--- YOUR INSTRUCTIONS ---
Every entry, from the first line to the last, should be output exactly.
──────────────────────────────
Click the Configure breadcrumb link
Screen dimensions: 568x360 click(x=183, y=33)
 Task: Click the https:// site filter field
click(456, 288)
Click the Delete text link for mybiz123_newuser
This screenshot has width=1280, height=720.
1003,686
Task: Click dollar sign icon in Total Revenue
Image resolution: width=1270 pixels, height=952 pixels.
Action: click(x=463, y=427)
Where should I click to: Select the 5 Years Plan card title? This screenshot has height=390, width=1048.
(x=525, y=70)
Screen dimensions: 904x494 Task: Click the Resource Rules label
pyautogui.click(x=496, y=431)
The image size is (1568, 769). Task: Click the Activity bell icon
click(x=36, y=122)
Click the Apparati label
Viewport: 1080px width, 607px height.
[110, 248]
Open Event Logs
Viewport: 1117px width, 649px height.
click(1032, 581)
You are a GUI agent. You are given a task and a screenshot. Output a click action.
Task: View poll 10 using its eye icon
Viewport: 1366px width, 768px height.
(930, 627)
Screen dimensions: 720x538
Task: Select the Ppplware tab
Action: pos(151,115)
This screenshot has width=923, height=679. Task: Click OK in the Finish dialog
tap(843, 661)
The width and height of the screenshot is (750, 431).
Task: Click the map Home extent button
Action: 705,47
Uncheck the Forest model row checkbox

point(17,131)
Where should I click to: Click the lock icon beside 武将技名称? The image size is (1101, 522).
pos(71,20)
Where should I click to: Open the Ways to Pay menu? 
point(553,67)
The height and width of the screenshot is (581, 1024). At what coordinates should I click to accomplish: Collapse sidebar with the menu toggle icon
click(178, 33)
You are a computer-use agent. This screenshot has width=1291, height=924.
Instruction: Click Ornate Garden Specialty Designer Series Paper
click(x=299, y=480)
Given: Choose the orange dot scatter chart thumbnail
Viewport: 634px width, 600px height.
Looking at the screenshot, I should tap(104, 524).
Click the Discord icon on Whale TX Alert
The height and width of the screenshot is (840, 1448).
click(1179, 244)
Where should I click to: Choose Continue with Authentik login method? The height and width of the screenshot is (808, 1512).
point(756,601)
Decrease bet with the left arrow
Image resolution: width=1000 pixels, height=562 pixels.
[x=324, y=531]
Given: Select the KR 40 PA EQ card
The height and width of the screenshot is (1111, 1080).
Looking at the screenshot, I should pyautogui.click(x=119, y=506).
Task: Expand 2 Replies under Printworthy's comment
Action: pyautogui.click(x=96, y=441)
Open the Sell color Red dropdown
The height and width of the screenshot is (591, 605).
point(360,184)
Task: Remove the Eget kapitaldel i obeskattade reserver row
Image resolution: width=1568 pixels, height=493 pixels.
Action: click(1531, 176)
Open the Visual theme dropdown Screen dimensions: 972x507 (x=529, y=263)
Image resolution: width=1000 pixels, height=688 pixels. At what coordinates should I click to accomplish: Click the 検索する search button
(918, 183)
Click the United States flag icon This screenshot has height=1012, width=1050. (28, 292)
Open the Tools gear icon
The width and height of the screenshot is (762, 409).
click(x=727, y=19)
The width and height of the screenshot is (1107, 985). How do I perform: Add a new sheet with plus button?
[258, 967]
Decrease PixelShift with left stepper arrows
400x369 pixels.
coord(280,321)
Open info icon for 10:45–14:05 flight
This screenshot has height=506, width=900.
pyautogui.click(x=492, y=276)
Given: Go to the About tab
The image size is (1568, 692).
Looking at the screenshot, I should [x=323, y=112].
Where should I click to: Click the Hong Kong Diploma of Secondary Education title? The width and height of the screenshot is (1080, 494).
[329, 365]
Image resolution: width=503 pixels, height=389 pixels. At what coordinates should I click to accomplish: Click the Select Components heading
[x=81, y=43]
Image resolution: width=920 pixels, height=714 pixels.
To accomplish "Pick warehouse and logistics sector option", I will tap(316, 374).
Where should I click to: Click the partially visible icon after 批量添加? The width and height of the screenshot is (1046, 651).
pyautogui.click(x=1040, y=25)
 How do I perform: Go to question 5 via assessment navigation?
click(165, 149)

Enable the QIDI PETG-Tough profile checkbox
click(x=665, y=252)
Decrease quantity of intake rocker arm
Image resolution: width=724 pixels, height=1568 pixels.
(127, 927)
──────────────────────────────
--- SOLUTION FOR THIS TASK ---
Click the Configure breadcrumb link
Screen dimensions: 568x360 click(x=183, y=33)
 Task: Click the https:// site filter field
click(456, 288)
Click the Delete text link for mybiz123_newuser
This screenshot has width=1280, height=720.
1003,686
Task: Click dollar sign icon in Total Revenue
Image resolution: width=1270 pixels, height=952 pixels.
Action: click(x=463, y=427)
Where should I click to: Select the 5 Years Plan card title? This screenshot has height=390, width=1048.
(x=525, y=70)
Screen dimensions: 904x494 Task: Click the Resource Rules label
pyautogui.click(x=496, y=431)
The image size is (1568, 769). Task: Click the Activity bell icon
click(x=36, y=122)
Click the Apparati label
Viewport: 1080px width, 607px height.
[110, 248]
Open Event Logs
Viewport: 1117px width, 649px height.
click(1032, 581)
You are a GUI agent. You are given a task and a screenshot. Output a click action.
Task: View poll 10 using its eye icon
Viewport: 1366px width, 768px height.
(930, 627)
Screen dimensions: 720x538
Task: Select the Ppplware tab
Action: pos(151,115)
This screenshot has width=923, height=679. Task: Click OK in the Finish dialog
tap(843, 661)
The width and height of the screenshot is (750, 431).
Task: Click the map Home extent button
Action: 705,47
Uncheck the Forest model row checkbox

point(17,131)
Where should I click to: Click the lock icon beside 武将技名称? The image size is (1101, 522).
pos(71,20)
Where should I click to: Open the Ways to Pay menu? 
point(553,67)
The height and width of the screenshot is (581, 1024). At what coordinates should I click to accomplish: Collapse sidebar with the menu toggle icon
click(178, 33)
You are a computer-use agent. This screenshot has width=1291, height=924.
Instruction: Click Ornate Garden Specialty Designer Series Paper
click(x=299, y=480)
Given: Choose the orange dot scatter chart thumbnail
Viewport: 634px width, 600px height.
Looking at the screenshot, I should tap(104, 524).
Click the Discord icon on Whale TX Alert
The height and width of the screenshot is (840, 1448).
click(1179, 244)
Where should I click to: Choose Continue with Authentik login method? The height and width of the screenshot is (808, 1512).
point(756,601)
Decrease bet with the left arrow
Image resolution: width=1000 pixels, height=562 pixels.
[x=324, y=531]
Given: Select the KR 40 PA EQ card
The height and width of the screenshot is (1111, 1080).
Looking at the screenshot, I should pyautogui.click(x=119, y=506).
Task: Expand 2 Replies under Printworthy's comment
Action: pyautogui.click(x=96, y=441)
Open the Sell color Red dropdown
The height and width of the screenshot is (591, 605).
point(360,184)
Task: Remove the Eget kapitaldel i obeskattade reserver row
Image resolution: width=1568 pixels, height=493 pixels.
Action: click(1531, 176)
Open the Visual theme dropdown Screen dimensions: 972x507 (x=529, y=263)
Image resolution: width=1000 pixels, height=688 pixels. At what coordinates should I click to accomplish: Click the 検索する search button
(918, 183)
Click the United States flag icon This screenshot has height=1012, width=1050. (28, 292)
Open the Tools gear icon
The width and height of the screenshot is (762, 409).
click(x=727, y=19)
The width and height of the screenshot is (1107, 985). How do I perform: Add a new sheet with plus button?
[258, 967]
Decrease PixelShift with left stepper arrows
400x369 pixels.
coord(280,321)
Open info icon for 10:45–14:05 flight
This screenshot has height=506, width=900.
pyautogui.click(x=492, y=276)
Given: Go to the About tab
The image size is (1568, 692).
Looking at the screenshot, I should [x=323, y=112].
Where should I click to: Click the Hong Kong Diploma of Secondary Education title? The width and height of the screenshot is (1080, 494).
[329, 365]
Image resolution: width=503 pixels, height=389 pixels. At what coordinates should I click to accomplish: Click the Select Components heading
[x=81, y=43]
Image resolution: width=920 pixels, height=714 pixels.
To accomplish "Pick warehouse and logistics sector option", I will tap(316, 374).
Where should I click to: Click the partially visible icon after 批量添加? The width and height of the screenshot is (1046, 651).
pyautogui.click(x=1040, y=25)
 How do I perform: Go to question 5 via assessment navigation?
click(165, 149)

Enable the QIDI PETG-Tough profile checkbox
click(x=665, y=252)
Decrease quantity of intake rocker arm
Image resolution: width=724 pixels, height=1568 pixels.
(127, 927)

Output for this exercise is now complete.